Anna Valeriïvna Mishchenko (Анна Валеріївна Міщенко; born 25 August 1983 in Sumy), is a Ukrainian middle-distance runner who specializes in the 1500 metres.

==Career==
She won the 2006 Ukrainian national championships in the event. In 2008, she took sixth place in the European Athletics Indoor Cup in Moscow and represented Ukraine at the 2008 Summer Olympics. She reached the final of the 1500 m competition, finishing in ninth place with a personal best of 4:05.13.

She first won the bronze medal in the 1500 metres on the 2012 European Athletics Championships in Helsinki, Finland, subsequently upgraded to silver following the disqualification of winner Aslı Çakır Alptekin for doping offences.

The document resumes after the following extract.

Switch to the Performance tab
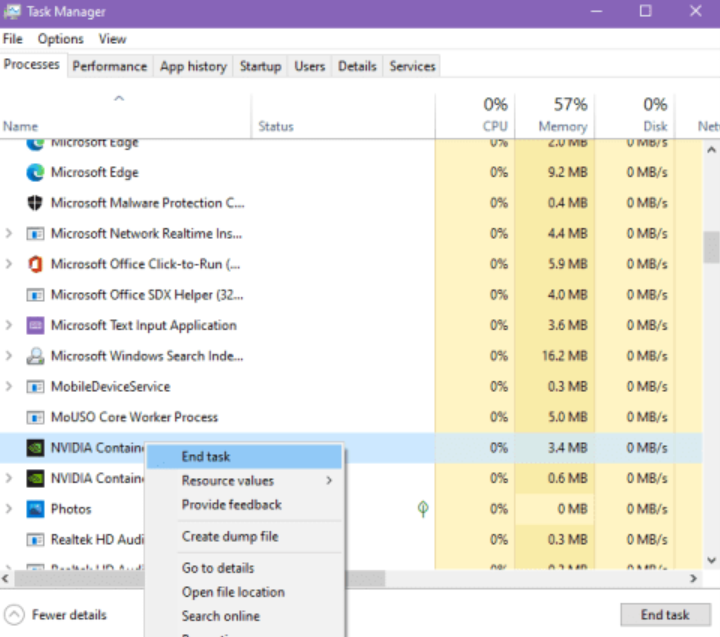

On 25 February 2016, the IAAF announced, that she had been banned from competition for two years until 17 August 2017, and all her results since June 28, 2012 will be voided. This resulted from irregularities in her biological passport.

==Personal bests==

| Event | Time | Venue | Date |
|---|---|---|---|
| 800 metres | 2:00.92 | Yalta, Ukraine | 28 May 2012 |
| 1000 metres | 2:39.00 | Zagreb, Croatia | 9 September 2008 |
| 1500 metres | 4:01.16 | Paris, France | 6 July 2012 |
| 3000 metres (indoor) | 9:11.09 | Sumy, Ukraine | 17 February 2011 |

- All information taken from IAAF profile.